- Developer: De Marque
- Stable release: 4.8.1 (Android); 1.9.1 (iOS) / January 24, 2023 (Android) July 13, 2023 (iOS)
- Operating system: Android, iOS
- Type: e-book reader
- License: Proprietary
- Website: www.aldiko.com

= Aldiko =

E-book reader application

Aldiko is an e-book reader application for the Android and iOS operating systems.

==Description==
It supports the EPUB format for digital publications and incorporates facilities for browsing online catalogs on thousands of books (including thousands of free public domain work) and downloading them directly into the user's personal library. The application features a bookshelf-like user interface that lets user navigate their collection of eBooks. It also provides a customizable reading experience through configurable font and background color, font size and type, margin size, display brightness, page turn mode, etc. Additionally, the application allows users to import their own books to read them on the go.
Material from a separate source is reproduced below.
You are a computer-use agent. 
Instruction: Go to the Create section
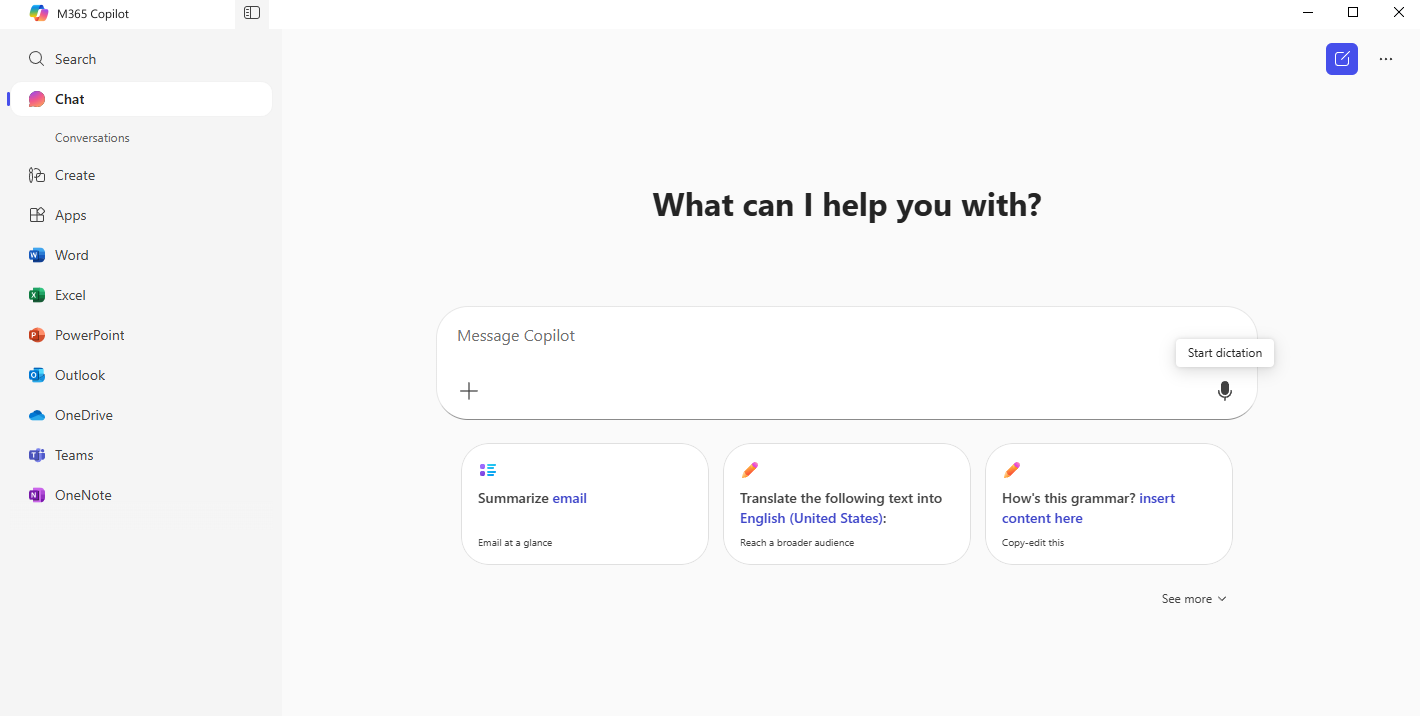coord(75,175)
Aldiko does not support font embedding.

==Features==
- At debut
1. In-app browsing and downloading capability
2. Read detailed descriptions before purchase & download
3. Adjust front, background, link, layout & text alignment
4. Day/Night themes: switch between day/night mode when reading in high/low-luminosity areas
5. Brightness Control
6. Customizable navigation modes
7. Full support for Table of Contents
8. Quickly resume reading: the app automatically opens a book where users last left off
9. Bookmarks: allows users to create their own bookmarks anywhere in a book to remember sections of interest
10. Progress: allows users to check their reading progress in a chapter and in a book
11. Share: allows users to recommend books to others via email, Facebook, Twitter, SMS
12. The reading engine automatically adjusts to the size of the device’s display
13. Library management: books can be organized by Tags or Collections
14. Edit detailed book information (title, author, tag, collection, rating)
15. Sort books by title, author, download late, last read date or rating

- Added after debut
16. Import: allows users to import their own books to read them on the go
17. Option to turn pages with volume keys
18. Option to change the cover art of a book
19. Open images within a book in a separate viewer
20. Open links within a book on browser
21. Backward/forward functions: allows users to go back to where they were before clicking a link to a different section of the book
22. Full text search: allows users to search any word globally within a book
23. Dictionary lookup: allows users to look up any word definition in dictionary, Wikipedia or on Google
24. Option to lock display orientation
25. Option to set text alignment to left, justify or right
26. Go To: allows users to quickly access any position within a book
27. Option to Enable/Disable CSS Style Sheet
28. Support for Adobe DRM

== Online catalog ==
Aldiko Limited, the app's company, has partnered with a number of content partners to offer in-app purchasing and downloading capability, including Feedbooks, Smashwords, All Romance Ebooks and O'Reilly Media. The company also said that they are working to establish partnerships with more content providers.

== Standalone book applications ==
On September 23, 2009, the company announced on their blog that multiple standalone book applications had been built on top of Aldiko Book Reader. The standalone book apps were based on titles from O’Reilly.